This cross-sectional ecological analysis of cumulative COVID-19 incidence and mortality rates for the first 200 days of the pandemic in 3141 US counties confirmed positive associations of incidence and mortality rates with racial/ethnic composition and with income inequality well as a joint association of incidence and mortality with both structural factors.
This study suggests that COVID-19 surveillance systems should take into account county-level income inequality to better understand the social patterning of COVID-19.
It is now established that across the United States, minoritized populations have borne a disproportionate burden from coronavirus disease 2019 (COVID-19).
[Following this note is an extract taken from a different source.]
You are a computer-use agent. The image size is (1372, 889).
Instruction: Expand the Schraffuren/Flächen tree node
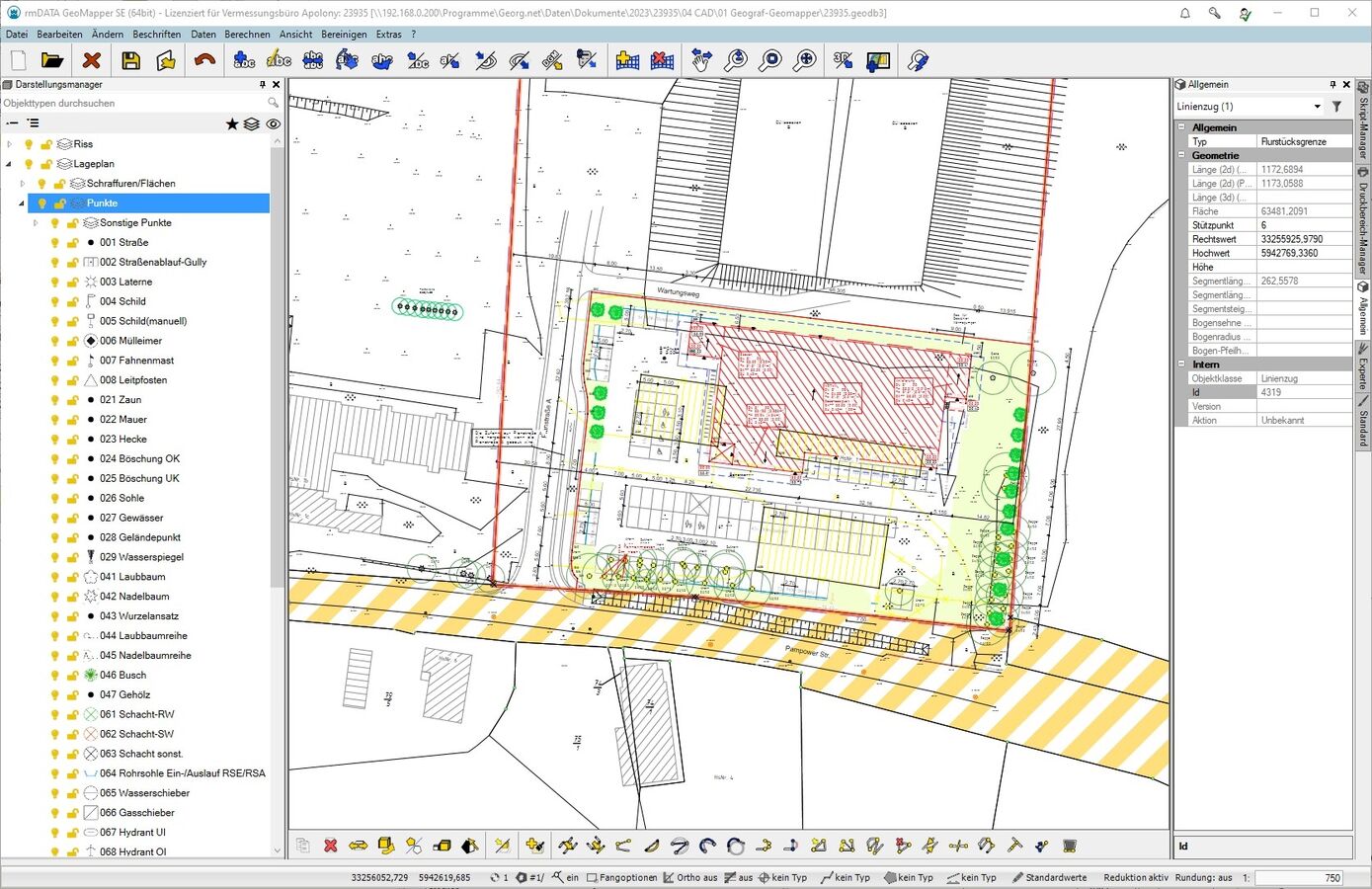coord(23,184)
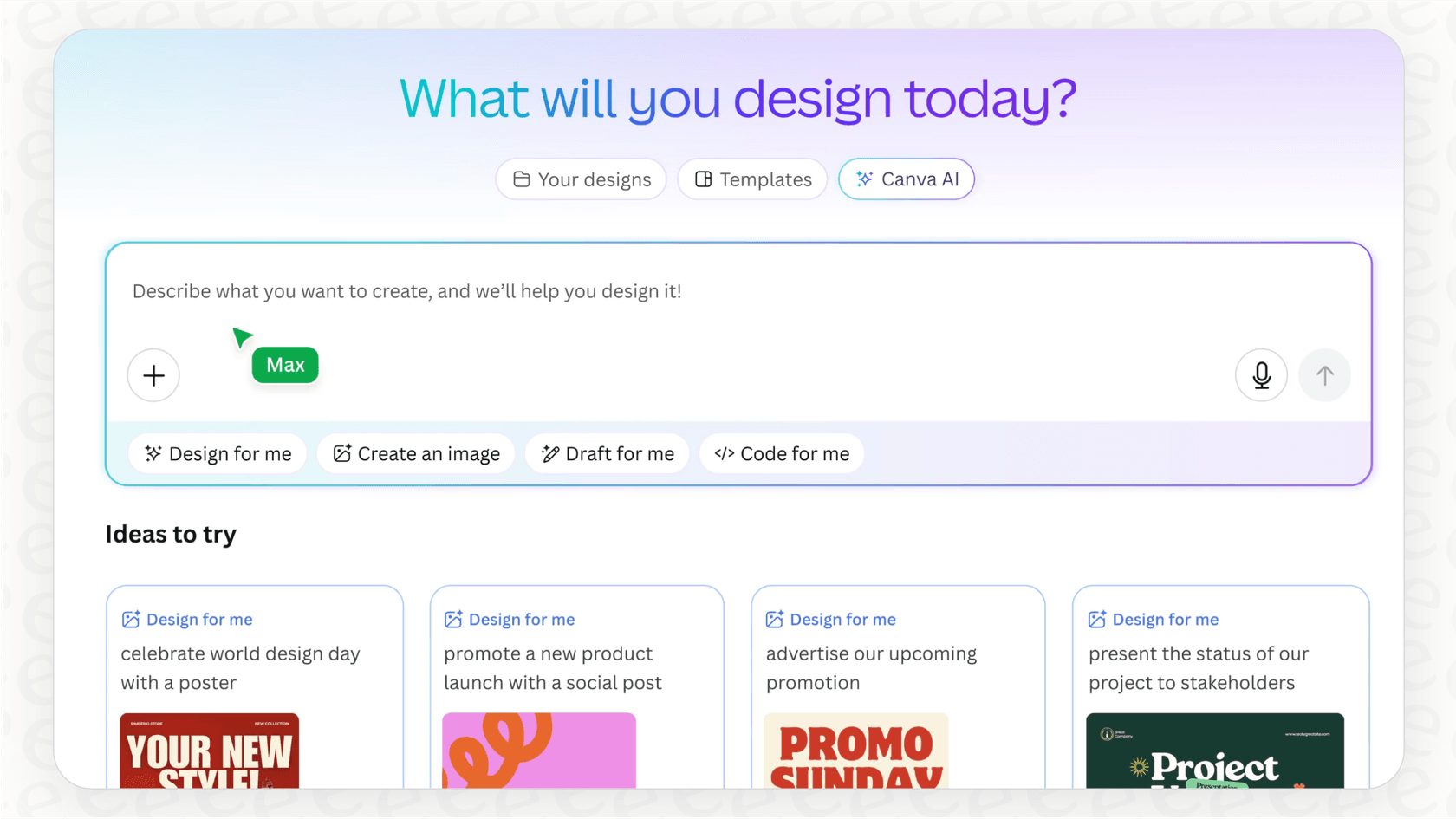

However, little is known about the interaction among a county’s racial/ethnic composition, its level of income inequality, political factors, and COVID-19 outcomes in the population.
To quantify the association of economic inequality, racial/ethnic composition, political factors, and state health care policy with the incidence and mortality burden associated with COVID-19.
Design, Setting, and Participants
This cross-sectional study used data from the 3142 counties in the 50 US states and for Washington, DC. Data on the first 200 days of the COVID-19 pandemic, from the first confirmed US case on January 22 to August 8, 2020, were gathered from the Centers for Disease Control and Prevention and USAFacts.org, the US Census Bureau, the American Community Survey, GitHub, the Kaiser Family Foundation, the Council of State Governments, and the National Governors Association.
Racial/ethnic composition was determined as percentage of the population that is Black or Hispanic; income inequality, using the Gini index; politics, political affiliation and sex of the state governor, gubernatorial term limits, and percentage of the county’s population that voted Republican in 2016; and state health care policy, participation in the expansion of Medicaid under the Affordable Care Act. Six additional covariates were assessed.
Main Outcomes and Measures
Cumulative COVID-19 incidence and mortality rates for US counties during the first 200 days of the pandemic. Main measures include percentage Black and Hispanic population composition, income inequality, and a set of additional covariates.
This study included 3141 of 3142 US counties. The mean Black population was 9.365% (range, 0-86.593%); the mean Hispanic population was 9.754% (range, 0.648%-96.353%); the mean Gini ratio was 44.538 (range, 25.670-66.470); the proportion of counties within states that implemented Medicaid expansion was 0.577 (range, 0-1); the mean number of confirmed COVID-19 cases per 100 000 population was 1093.882 (range, 0-14 019.852); and the mean number of COVID-19–related deaths per 100 000 population was 26.173 (range, 0-413.858). A 1.0% increase in a county’s income inequality corresponded to an adjusted risk ratio (RR) of 1.020 (95% CI, 1.012-1.027) for COVID-19 incidence and adjusted RR of 1.030 (95% CI, 1.012-1.047) for COVID-19 mortality. Inequality compounded the association of racial/ethnic composition through interaction, with higher income inequality raising the intercepts of the incidence curve RR by a factor of 1.041 (95% CI, 1.031-1.051) and that of the mortality curve RR by a factor of 1.068 (95% CI, 1.042-1.094) but slightly lowering their curvatures, especially for Hispanic composition. When state-level specificities were controlled, none of the state political factors were associated with COVID-19 incidence or mortality. However, a county in a state with Medicaid expansion implemented would see the incidence rate RR decreased by a multiplicative factor of 0.678 (95% CI, 0.501-0.918).
Conclusions and Relevance
This county-level ecological analysis suggests that COVID-19 surveillance systems should account for county-level income inequality to better understand the social patterning of COVID-19 incidence and mortality. High levels of income inequality may harm population health irrespective of racial/ethnic composition.